In any event we spent a lot of time together the first few months, drinking coffee in my parlor and talking, like characters in an old soap opera; not the new kind, with all the sex. Frank is a soap opera man, with a regular, handsome, sober face, and a ponderous, stolid tolerance for voluble females. He is sexless, too, like soap opera men. (I am as unlike Abigail as possible, but my instincts have never been in doubt. I share, along with my imprudent sister, and all imprudent sisters, a bawd’s contempt for sexless men.) Needy females made him unctuous. “I know,” he would murmur, nodding. “I know.” Organ music up and out. I remember him as a handsome boy, self-assured, twinkling, clever in a modest way; always bound for Brown and Harvard Law. What I forgot, until he reminded me one evening, was that he was first-string quarterback for Frome High in 1953, their championship year.

I went to one game in my life, when I was twelve. The boys looked robotic and stupid with their padding and their helmets. And the cheerleaders…It seems now, though this can’t be true, that I pitied them even then. I remember how pretty they were, how professionally they filled the space in which they crouched and leaped. It seems to me now that they smiled like airline stewardesses, unexcited, in control; and that in their generous, graceful display of frost-reddened thighs and pure white underpants was an unflinching awareness that this, now, was the high point of their lives and beauty; that all that remained was decline, disappointment, a lifelong footing of the bill. They smiled like the retiring Miss America. They were icons, and in my memory they always knew it. Abigail was no icon; she envied and hated the cheerleaders for their beauty and popularity. But she was happier than they were even then, and her life has had no high point, nor required one, and the only reason she bothered to envy them was her own bottomless greed.

I assumed that Frank was acting out of loyalty to his head librarian. He said, one early evening, that the town owed something to Abigail, and I laughed and said I couldn’t imagine what.

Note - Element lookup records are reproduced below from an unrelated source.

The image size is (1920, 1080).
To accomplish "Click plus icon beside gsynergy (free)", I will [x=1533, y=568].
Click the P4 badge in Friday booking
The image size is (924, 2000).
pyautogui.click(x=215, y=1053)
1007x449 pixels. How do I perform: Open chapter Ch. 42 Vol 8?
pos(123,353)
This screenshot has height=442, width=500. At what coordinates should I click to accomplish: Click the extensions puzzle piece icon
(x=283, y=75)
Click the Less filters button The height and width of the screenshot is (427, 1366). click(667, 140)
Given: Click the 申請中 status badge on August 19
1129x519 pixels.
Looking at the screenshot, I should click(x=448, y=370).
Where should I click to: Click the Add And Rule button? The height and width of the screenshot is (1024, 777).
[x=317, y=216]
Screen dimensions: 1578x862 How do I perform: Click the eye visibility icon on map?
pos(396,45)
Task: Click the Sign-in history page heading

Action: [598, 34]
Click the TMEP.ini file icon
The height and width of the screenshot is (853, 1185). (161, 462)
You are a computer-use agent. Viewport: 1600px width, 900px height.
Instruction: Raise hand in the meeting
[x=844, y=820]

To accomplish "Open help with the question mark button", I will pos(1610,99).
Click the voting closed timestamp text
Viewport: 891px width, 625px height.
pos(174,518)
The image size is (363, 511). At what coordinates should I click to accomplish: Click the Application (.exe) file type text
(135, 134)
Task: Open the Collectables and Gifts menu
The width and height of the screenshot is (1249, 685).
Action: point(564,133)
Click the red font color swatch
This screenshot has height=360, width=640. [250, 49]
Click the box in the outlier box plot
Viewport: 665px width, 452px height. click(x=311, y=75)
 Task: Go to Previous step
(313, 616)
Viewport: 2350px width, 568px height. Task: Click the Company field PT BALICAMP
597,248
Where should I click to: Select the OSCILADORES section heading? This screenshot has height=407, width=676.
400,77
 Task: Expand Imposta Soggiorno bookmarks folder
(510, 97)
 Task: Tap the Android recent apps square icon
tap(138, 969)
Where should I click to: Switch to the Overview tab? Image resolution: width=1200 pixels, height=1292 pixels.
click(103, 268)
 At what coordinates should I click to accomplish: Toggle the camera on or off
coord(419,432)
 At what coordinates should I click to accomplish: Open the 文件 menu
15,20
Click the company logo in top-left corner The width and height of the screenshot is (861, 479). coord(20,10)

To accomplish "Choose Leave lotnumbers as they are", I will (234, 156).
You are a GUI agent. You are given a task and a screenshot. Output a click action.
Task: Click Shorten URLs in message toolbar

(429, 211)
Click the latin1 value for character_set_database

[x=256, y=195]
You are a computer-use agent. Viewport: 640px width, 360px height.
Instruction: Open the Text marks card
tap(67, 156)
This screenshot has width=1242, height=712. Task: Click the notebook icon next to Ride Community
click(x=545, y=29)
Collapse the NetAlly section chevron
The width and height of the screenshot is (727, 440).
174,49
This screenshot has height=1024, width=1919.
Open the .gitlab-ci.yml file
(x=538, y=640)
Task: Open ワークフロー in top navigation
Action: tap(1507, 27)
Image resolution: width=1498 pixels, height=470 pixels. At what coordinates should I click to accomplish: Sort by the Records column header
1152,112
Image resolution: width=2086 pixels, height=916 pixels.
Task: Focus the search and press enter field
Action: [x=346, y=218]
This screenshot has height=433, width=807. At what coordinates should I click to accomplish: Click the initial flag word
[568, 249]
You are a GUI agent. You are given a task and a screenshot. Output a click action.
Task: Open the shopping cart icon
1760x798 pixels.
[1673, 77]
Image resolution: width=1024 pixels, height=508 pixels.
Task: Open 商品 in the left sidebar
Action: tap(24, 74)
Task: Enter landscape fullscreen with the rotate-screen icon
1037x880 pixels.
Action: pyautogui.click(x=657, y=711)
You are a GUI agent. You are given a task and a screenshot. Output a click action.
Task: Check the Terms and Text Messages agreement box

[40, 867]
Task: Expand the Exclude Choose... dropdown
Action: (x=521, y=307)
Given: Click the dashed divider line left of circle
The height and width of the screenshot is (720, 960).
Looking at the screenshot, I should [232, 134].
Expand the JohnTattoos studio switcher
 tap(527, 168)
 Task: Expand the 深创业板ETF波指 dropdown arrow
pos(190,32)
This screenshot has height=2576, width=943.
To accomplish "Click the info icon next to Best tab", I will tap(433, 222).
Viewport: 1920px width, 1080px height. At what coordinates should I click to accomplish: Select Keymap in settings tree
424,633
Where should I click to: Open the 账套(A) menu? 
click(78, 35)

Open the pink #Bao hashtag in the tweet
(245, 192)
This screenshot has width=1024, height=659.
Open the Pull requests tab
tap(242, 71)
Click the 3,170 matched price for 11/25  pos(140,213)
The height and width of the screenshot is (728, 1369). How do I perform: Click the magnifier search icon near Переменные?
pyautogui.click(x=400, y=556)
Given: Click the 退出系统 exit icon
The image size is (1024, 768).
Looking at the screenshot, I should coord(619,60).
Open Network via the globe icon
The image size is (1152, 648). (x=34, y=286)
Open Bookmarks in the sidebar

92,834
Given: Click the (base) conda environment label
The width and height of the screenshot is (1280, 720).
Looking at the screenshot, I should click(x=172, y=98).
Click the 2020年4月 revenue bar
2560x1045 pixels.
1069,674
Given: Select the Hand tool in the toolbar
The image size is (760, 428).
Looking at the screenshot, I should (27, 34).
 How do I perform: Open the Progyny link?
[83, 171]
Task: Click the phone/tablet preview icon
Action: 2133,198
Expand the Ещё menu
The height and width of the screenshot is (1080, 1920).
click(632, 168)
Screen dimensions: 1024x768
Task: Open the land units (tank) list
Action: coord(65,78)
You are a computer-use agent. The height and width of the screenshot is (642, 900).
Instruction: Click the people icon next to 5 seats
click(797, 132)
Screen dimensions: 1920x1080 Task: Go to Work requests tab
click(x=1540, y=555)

Until she married Conrad Lowe she had been an embarrassment and a nuisance, everywhere at once in her mailman’s uniform, an absurd and unflattering outfit that made her look even hippier than she was, with those trousers cut for men, stretched across her buttocks and thighs, the hip pockets gaping wide, and her mailman’s hat set way back on her head, held on with long pins, framing her round wicked face.

And like Cain’s postman she was Fate itself, and when she rang the bell on Saturday the husbands came to the door, and sometimes their wives were out at Food Land, and once in a while, according to Abigail, they were just down the hall in the kitchen, scrubbing the linoleum. She poisoned half the marriages in her territory (and she covered a lot of ground) and a good many outside it, where she was only legend.

I said that if the town owed something to her, it was tar and feathers and a one-way ticket to Worcester. Frank failed to nod and murmur “I know,” but stared into his cold beige coffee and blushed. “I knew her when she was just a kid,” he finally said.